Monday, September 10, 2012

Digital Braille library in Mysore soon


A digital Braille library will come up in the city shortly. Talks have been held in this regard with the National Association for the Blind, where the required equipment will be provided by the state and infrastructure by an NGO, said District Minister S A Ramdas.
Digital books will be printed for the visually-impaired and libraries set up on the lines of digital libraries of universities and colleges. He was speaking after distributing aids to 1,128 differently- abled persons of Mysore district at the Karanth Ranga Mandira at Karnataka Exhibition Grounds on Sunday.
 The event was organised by the Pandit Deen Dayal Institute for the Physically Handicapped of New Delhi, in collaboration with the district administration, District Disability Rehabilitation Centre and the Indian Red Cross Society, Mysore.
 Stating that houses will be distributed to 297 differently- abled persons by next year under the housing policy, he added that housing cards will be distributed on September 25. The differently-abled who are residing in rented houses can avail of the benefits.

Thursday, August 30, 2012

Google Digital library: Judge refuses to delay case

New York: The federal judge presiding over challenges to Google Inc.’s plans to create the world’s largest digital library has refused to delay the 7-year-old case while Google appeals his decision to grant authors class certification.
US Circuit Judge Denny Chin’s order was put in the court file yesterday in Manhattan, where he ruled in May that class action was “more efficient and effective” than requiring thousands of authors to sue individually.
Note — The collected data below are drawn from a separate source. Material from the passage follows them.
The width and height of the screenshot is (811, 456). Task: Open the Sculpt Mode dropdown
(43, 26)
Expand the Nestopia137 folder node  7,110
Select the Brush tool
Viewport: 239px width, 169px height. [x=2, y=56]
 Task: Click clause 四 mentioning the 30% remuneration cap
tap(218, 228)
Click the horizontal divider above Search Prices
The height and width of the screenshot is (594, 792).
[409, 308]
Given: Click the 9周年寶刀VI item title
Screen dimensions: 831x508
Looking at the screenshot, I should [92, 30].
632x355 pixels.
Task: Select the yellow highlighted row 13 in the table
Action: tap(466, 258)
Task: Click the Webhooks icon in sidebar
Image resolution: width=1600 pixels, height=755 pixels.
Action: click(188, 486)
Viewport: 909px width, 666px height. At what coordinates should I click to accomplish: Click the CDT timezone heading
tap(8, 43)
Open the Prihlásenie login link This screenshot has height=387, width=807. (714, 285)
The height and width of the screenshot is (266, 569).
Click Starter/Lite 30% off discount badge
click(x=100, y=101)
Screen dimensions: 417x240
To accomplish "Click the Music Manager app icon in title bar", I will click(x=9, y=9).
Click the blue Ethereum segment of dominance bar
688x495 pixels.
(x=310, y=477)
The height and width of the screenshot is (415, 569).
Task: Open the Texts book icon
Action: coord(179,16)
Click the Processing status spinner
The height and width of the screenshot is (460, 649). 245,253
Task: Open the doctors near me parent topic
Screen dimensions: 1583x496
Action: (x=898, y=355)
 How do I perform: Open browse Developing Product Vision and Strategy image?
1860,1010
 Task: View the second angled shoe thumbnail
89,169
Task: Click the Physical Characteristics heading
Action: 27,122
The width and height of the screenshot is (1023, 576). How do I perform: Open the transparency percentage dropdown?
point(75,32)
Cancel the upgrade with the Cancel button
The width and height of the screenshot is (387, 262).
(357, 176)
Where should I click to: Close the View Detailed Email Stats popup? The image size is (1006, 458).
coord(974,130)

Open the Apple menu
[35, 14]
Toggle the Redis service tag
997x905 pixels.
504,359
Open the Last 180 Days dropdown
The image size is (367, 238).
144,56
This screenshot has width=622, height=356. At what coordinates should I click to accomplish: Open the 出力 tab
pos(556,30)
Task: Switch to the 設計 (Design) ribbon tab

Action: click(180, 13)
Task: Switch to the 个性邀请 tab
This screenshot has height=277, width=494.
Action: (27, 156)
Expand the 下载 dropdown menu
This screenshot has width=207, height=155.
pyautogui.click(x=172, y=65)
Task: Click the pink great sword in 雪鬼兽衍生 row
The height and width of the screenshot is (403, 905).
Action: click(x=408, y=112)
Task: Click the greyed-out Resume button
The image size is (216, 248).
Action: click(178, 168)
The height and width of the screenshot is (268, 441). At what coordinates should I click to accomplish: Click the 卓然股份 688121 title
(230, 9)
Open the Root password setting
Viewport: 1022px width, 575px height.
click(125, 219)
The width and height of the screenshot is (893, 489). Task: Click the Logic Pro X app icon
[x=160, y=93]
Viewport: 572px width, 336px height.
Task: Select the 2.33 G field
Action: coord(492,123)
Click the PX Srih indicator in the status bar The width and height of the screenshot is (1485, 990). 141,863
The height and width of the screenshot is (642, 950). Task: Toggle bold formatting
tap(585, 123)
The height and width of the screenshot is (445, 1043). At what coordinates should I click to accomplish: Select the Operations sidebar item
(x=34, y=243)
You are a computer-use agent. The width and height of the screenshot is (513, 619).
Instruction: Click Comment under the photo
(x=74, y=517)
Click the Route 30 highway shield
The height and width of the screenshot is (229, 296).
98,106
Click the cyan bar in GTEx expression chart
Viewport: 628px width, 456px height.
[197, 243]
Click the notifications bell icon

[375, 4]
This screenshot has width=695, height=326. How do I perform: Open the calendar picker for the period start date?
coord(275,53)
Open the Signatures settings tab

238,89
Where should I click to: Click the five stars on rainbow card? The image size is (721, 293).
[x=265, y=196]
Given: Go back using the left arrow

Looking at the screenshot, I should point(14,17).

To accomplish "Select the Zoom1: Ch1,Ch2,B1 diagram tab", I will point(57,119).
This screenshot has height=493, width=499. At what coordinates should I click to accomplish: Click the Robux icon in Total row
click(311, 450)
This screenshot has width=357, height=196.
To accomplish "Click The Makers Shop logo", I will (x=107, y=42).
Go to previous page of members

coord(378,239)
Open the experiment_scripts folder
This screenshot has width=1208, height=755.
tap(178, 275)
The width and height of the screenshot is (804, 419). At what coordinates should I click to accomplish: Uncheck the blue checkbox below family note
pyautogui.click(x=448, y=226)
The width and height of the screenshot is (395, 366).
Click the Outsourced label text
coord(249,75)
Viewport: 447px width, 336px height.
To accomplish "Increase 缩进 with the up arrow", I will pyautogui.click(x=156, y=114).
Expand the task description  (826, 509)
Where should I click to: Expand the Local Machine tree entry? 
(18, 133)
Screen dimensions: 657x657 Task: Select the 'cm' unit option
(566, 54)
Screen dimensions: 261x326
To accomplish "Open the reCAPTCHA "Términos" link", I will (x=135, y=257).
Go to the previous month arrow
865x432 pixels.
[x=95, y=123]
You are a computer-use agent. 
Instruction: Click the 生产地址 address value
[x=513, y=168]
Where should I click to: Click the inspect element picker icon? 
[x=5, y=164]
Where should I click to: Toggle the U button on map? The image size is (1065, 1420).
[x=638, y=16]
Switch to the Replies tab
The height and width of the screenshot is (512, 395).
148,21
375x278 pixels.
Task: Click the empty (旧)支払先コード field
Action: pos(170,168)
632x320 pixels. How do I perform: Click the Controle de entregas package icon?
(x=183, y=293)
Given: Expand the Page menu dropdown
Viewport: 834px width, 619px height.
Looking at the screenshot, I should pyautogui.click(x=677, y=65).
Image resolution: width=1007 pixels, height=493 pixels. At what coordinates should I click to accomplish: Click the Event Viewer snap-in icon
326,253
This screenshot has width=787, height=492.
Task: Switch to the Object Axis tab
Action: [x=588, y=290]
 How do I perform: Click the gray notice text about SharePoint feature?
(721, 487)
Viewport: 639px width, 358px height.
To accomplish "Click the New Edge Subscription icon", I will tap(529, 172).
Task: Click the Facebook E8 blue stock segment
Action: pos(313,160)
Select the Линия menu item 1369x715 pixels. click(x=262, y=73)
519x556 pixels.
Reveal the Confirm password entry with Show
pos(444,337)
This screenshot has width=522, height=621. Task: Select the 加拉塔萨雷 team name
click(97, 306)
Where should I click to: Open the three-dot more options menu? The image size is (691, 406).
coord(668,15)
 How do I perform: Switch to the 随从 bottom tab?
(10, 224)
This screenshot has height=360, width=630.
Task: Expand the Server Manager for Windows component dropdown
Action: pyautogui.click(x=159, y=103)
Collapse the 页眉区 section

His order was dated Tuesday.
AP
The Mountain View-California-based Google appealed the class-certification ruling and asked to delay all proceedings until the 2nd US Circuit Court of Appeals rules.
Chin said a delay was unwarranted, especially since it would hold the case up for a year or more.
“The merits would have to be reached at some point in any event, and there simply is no good reason to delay matters further,” the judge wrote.
He also said he found it surprising that Google argued it would be unfair to decide the merits of the case while authors were deciding whether to opt out of the class, especially “in light of Google’s fervent opposition to class certification.”
Chin has scheduled oral argument for October on requests by lawyers that he decide issues without a jury.
Google already has scanned more than 20 million books for the project. The Authors Guild had requested class certification, saying it was impractical and expensive for each author to sue Google over similar claims.
The Authors Guild has asked in court papers that the class be awarded USD 750 in damages for each copyrighted book Google copied. It has argued that Google was not making “fair use” of copyright material by offering snippets of works in its online library.
Lawyers for Google did not immediately respond to a message for comment. The company that operates the world’s largest Internet search engine has defended its online library plans, saying it is fully compliant with copyright law.

Tuesday, August 7, 2012

In digital era, libraries turn tech-savvy

By- Akshat Khandelwal


New Delhi When all information is available in an inch-thick mobile phone and news can be accessed with the click of a button, it looked like the humongous libraries could soon get converted into museums. On the contrary, the library has re-invented itself to keep pace with the times.
“Today’s library is not just a storehouse of information. In fact, it has no wall,” D Ramesh Gaur, librarian in Jawaharlal Nehru University (JNU), said.
Like in the past, people still spend hours poring over books to extract nuggets of information in libraries. The number of transactions in Jamia Library of Jamia Millia Islamia has recorded a 58 per cent increase since 2003, while the membership of Delhi Public Library has gone up from approximately 35,000 in 2007 to 75,000 in 2012.
Explaining how libraries have managed to stay on course on the fast-moving information highway, several library officials said technology has helped these age-old institutions extend their reach through online journals, digitised archives and e-books.
These range from JSTOR, a popular online service supplying journals to students and institutions worldwide, to Manopatra Online, a database for law students.
Delhi University Library spends around Rs 3 crore annually on electronic databases of journals, a sum “impossible for students to pay”, one of its officials said.
Jamia Library has rapidly increased the subscription of online journals from roughly 2,000 to 6,200 over the past six years.
The process is more vigorous in digitisation of books, theses and primary material (manuscripts).
JNU Library, for instance, is on the verge of digitising around 8,000 theses and 3,000 rare books, while Delhi Public Library plans to digitise its precious gramophone records.
The past decade has seen an explosion of electronic cataloguing for the city’s biggest libraries. JNU Library has done away with the time-consuming method of manually searching for books. It has electronically indexed more that 6,00,000 books and periodicals — which can now be located in seconds. Delhi University Library, too, is almost through with the process.
“It is far more convenient than the manual catalog,” said Uday, a 20-year-old Political Science student in Hindu College. “More importantly, it saves time,” he said.
REDUNDANT JOB?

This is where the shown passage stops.